From Socialist Worker, 12 February 1970.
Reprinted in Chris Harman (ed.), In the Heat of the Struggle, London 1993, p.42.
Transcribed & marked up by Einde O’Callaghan for the Marxists’ Internet Archive.
BERTRAND RUSSELL was by temperament and, in the field of mathematics, by achievement, a revolutionary. He was also, for most of his life, a socialist. But it is quite clear that he was never a revolutionary socialist.
The extraordinary courage and strength of the political position he adopted in his last dozen years did not proceed from any general militant philosophy about capitalism or how to change it.
Russell became a man of the Left as the result of a mystical experience he underwent in 1901 when the sight of a friend’s wife suffering the agonies of a painful illness caused him to reflect for the first time on the miseries of human existence. While remaining a convinced Liberal, he broke away from the conventional imperialism of his Edwardian circle of friends and resigned from the elite pro-imperialist clique of ‘The Co-efficients’.
Following the war, he became a socialist as well as a pacifist. The essentials of his position at this time were argued in The Practice and Theory of Bolshevism, which he published in 1920 after a visit he paid to Soviet Russia with a Labour Party delegation. While admiring the aims of the Russian Revolution, Russell felt that the certain destruction and bloodshed entailed by civil war are far too high a price to pay for the uncertain benefits of revolution.
He advocated a gradual approach to socialism through parliamentary elections and workers’ co-operatives in industry.
Much of the rest of Russell’s public life was spent in fighting moral causes (on education, sex and marriage) whose importance is easy to underestimate now in today’s more open-minded climate. He remained a pacifist until the advent of Nazism convinced him otherwise.

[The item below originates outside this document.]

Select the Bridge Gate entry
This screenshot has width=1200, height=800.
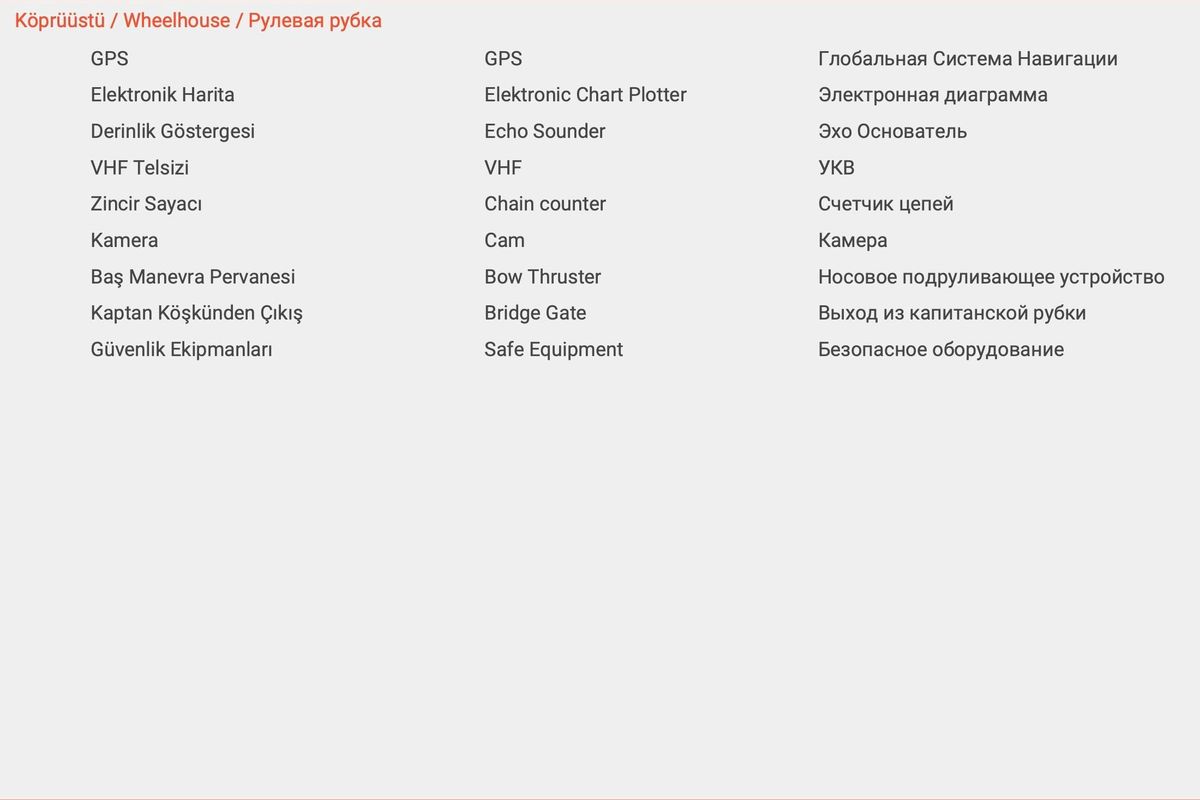click(534, 313)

He took no personal part in the class struggle; the battles of the working class seemed alien to him. During the early days of the Cold War, he even advocated the use of the United States’ monopoly of the atomic bomb to force Russia to submit to a world authority.

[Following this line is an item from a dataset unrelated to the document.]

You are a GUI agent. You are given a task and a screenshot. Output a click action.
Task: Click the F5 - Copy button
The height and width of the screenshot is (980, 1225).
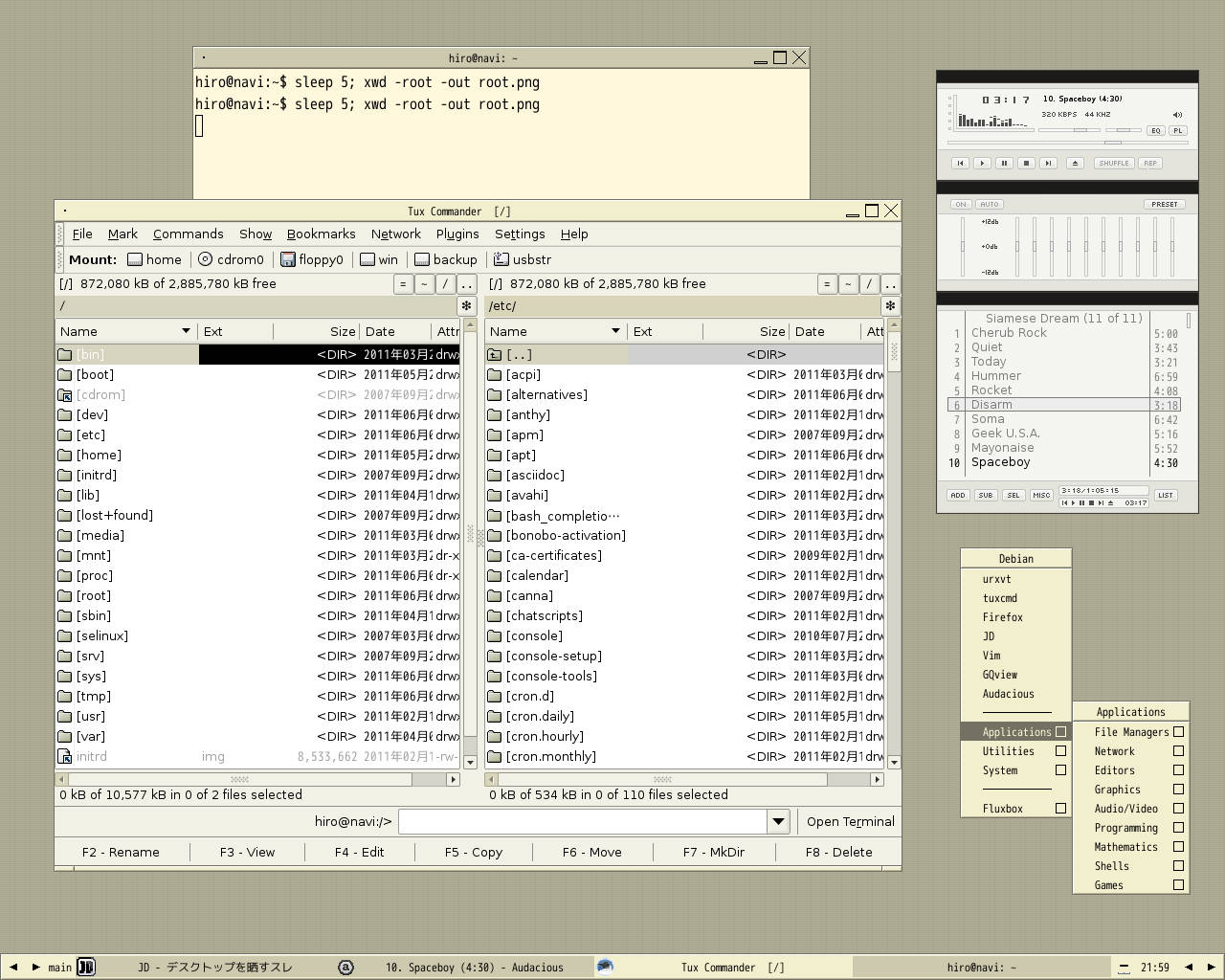coord(473,852)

Then came the astounding, golden years of Russell’s campaigning life. The austere detachment and futuristic focus, which in previous decades had barred him from any grip upon on-going politics, suddenly became priceless assets. He pioneered the rejection of the power-crazed nuclear alliances of Washington and Moscow, and personally headed the first mass demonstration of organised civil disobedience that horrified the respectable leadership of CND. How isolated, how rash Russell seemed to be when in 1965 he tore up his Labour Party card: yet here, as so often in these last years, he was the standard-bearer of a new consciousness.

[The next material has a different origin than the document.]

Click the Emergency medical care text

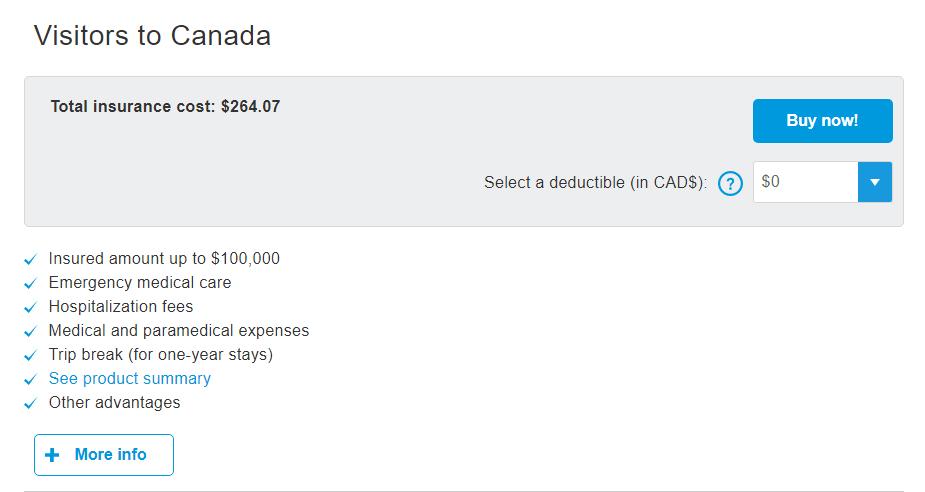(x=140, y=283)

The peak of Russell’s prophetic militancy can perhaps be symbolised in the moment in 1966 when he went from the inauguration of the Vietnam solidarity movement straight down to the striking seamen’s mass meeting in Trafalgar Square, giving a message of homage that linked the anti-imperialist struggle abroad with the class-war against Wilson at home.
But otherwise, he never drew the threads together. Militant demonstration alternated with telegram diplomacy to distinguished statesmen. He saw no inconsistency between his support for the NLF and his opposition to Mossadeq’s nationalisation of Persian oil in 1951.
In his very last years he tended to shun support for street demonstrations as these became more militant, and the unseemly intrigues of certain sections of the Left for ‘the Russell gold’ were resolved in favour of expenditure on glossy publications rather than on public action.
Still, what a man, and what a vision. Constantly in Russell’s writing we get the gleam of full human possibility, the affirmation that a sane society of warm, reasonable, co-operative relationships can be built:
‘I see, in my mind’s eye, a world of glory and joy, a world where minds expand, where hope remains undimmed, and where what is noble is no longer condemned as treachery to this or that paltry aim. All this can happen if we will let it happen.’
Bertrand Russell’s life, a life of unflinching reason, is itself a vindication of this hope.